Территория яхт-клуба - наиболее подходящее место для пленэра, компания  единомышленников - Ольги, Алены, Сергея и Светланы  отлично подходит для творческой работы. Золотое утро Таганрогского бабьего лета - лучшее время для работы акварелиста. Сумки с принадлежностями небрежно брошены на лавочку. Этюдники готовы к "бою". Приготовления команды к работе напомнили мне какой-то ритуал.

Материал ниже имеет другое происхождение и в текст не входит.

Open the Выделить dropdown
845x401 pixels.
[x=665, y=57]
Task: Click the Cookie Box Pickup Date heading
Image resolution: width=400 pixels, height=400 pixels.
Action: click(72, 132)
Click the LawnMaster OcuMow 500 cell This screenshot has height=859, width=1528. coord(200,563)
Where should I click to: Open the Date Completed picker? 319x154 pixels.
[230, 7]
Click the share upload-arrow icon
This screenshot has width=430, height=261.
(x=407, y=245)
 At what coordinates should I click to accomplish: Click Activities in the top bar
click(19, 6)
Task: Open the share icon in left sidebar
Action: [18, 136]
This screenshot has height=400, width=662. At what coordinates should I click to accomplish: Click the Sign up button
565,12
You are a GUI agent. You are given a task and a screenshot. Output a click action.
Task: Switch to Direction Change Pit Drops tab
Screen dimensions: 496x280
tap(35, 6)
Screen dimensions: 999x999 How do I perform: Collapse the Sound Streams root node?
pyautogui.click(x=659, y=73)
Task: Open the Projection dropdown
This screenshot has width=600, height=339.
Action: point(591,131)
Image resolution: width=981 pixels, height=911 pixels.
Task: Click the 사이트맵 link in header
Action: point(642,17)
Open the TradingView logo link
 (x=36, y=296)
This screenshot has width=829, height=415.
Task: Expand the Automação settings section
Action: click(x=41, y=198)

Ну вот, началось! Забегал карандаш по бумаге. Линии, линии, линии... Быстро, чтобы не спугнуть впечатление, создается набросок. Определена композиция. В душе созрел замысел. Теперь краска. Влажная кисть пробегает по листу. Слой за слоем растекается акварель, создавая нужные текстуры. Этюдник меняет наклон в соответствии с замыслом автора. Незаконченная работа периодически выставляется на просушку. После появления теней на картине короткими точными движениями создаются мелкие детали.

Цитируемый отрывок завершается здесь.